You know I love pop culture, but there really are parts of it that make me cringe. The entire "Twilight" phenomenon is one of them.

Anyway, I have been amusing myself by reading movie reviews of the film. The critics have been drawing blood, and I am feeling sharkishly gleeful. Try this for instance, or this one by Variety. The latter has some of the best lines yet:
But even with angsty rock songs, lurching camerawork and emo-ish voiceover at her disposal, [director Catherine] Hardwicke can’t get inside the head of her young protagonist, Isabella “Bella” Swan (Kristen Stewart); consequently, Bella’s decision to get hot and heavy with a hot-and-hungry vampire, far from seeming like an act of mad, transgressive passion, comes across as merely stupid and ill-considered.
Tee-hee! Same goes for the book too. The Variety review is a joy, and on this Friday morning, it's better than coffee and muffins for starting my day. I can't help but give you another slice of it:
. . . the chain of events laid out in Melissa Rosenberg’s screenplay -- Edward’s initial and inexplicable hostility toward Bella, his habit of rescuing her from contrived endangerment scenarios, their playfully barbed flirtation, his revelation of his identity as a self-controlled but still-lethal bloodsucker and, finally, their mutual surrender to their feelings -- proceeds with none of the inner logic necessary even for a tale of the fantastic.
HA! Since I'm evil and evil loves company, I shall leave you with this last bit:
But as helmed by Hardwicke, the actors’ early, awkward interactions feel particularly forced, and the script gives Stewart virtually nothing with which to convince the audience of her transcendent love for a guy who’d just as soon drink her blood as jump her bones.
ROFL. Ooooh, OUCH! I love it.

None of it's a surprise, though: consider the source -- the worst-written, worst-conceived book I've read in ages, the book that my elegantly literate friends love to hate. The Variety reviewer even mentions this: "Meyer’s often embarrassingly overripe prose." What an understatement!

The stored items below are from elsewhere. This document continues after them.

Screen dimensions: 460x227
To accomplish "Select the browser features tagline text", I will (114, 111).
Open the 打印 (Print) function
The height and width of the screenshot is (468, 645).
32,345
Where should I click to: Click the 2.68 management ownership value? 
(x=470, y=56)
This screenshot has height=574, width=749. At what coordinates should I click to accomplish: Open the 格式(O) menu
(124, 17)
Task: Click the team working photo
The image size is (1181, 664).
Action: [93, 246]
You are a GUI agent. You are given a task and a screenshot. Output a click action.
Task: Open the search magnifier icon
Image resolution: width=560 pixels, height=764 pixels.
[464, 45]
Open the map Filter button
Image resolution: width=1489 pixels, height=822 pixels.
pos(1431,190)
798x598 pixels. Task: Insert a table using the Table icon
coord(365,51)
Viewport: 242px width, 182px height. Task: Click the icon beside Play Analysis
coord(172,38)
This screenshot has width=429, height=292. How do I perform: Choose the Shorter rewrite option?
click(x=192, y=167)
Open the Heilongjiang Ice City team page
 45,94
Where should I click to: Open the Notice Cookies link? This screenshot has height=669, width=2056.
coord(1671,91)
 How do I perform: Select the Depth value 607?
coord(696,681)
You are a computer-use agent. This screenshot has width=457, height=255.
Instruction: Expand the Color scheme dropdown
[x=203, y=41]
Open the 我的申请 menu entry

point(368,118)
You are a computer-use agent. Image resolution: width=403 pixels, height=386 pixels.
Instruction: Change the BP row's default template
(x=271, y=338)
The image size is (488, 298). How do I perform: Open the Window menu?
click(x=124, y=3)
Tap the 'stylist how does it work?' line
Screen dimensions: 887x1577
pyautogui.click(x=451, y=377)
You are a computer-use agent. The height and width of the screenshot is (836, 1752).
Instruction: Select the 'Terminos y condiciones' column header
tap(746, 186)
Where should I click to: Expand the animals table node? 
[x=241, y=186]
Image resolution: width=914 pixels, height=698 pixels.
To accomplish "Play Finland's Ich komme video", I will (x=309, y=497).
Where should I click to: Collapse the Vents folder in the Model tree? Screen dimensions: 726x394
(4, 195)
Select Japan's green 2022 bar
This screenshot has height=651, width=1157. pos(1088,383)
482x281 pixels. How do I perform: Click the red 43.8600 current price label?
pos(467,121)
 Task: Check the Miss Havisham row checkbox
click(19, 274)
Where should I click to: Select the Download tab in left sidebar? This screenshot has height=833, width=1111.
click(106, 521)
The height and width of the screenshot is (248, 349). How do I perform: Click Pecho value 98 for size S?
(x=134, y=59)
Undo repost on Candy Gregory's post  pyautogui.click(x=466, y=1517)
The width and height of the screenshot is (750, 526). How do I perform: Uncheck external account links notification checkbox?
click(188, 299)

Click on the "Twilight" tag below for more happily unfettered TDS.

UPDATE 1: Awesome takedown by the New York Times and its comment on Edward: "the poor boy has been defanged and almost entirely drained. He’s so lifeless, he might as well be dead — oops, he already is."

UPDATE 2: This review says the film has the same effect as the book, which I said was unintentionally hilarious in its badness -- HILARRIBLE, as the Kamikaze Editor says. Look at this:

"Twilight" can't fail. Even if it had scenes of naked men doing interpretive dance or sad clowns singing German opera, the screen adaptation of the hit Stephenie Meyer novel would slay the box office competition.

Sadly, the humor from "Twilight" doesn't come from interpretive dance or singing clowns.

Like a taco burp, it arises unbidden at all the wrong moments.

When Bella stumbles, as she does at least three times, it's funny. When the vampires first appear, looking anemic, unblinking, and impractically coiffed, it's funny. When Edward catches a whiff of Bella in biology, it's downright hilarious.

Hm. It sounds pretty hilarrible!

UPDATE 3: RottenTomatoes -- 44% and holding for now.

I love reading reviews for bad movies. The reviews themselves become the entertainment in verbal excoriations!

UPDATE 4: Blogfriend and gentle reader Christian Toto piles on with his humorously critical review: "Like, OMG, Vampires!"

UPDATE 5: MTV's inimitable Kurt Loder is deliciously contemptuous. FilmThreat is too. I got more entertainment of these piquant reviews than ever I did out of the book!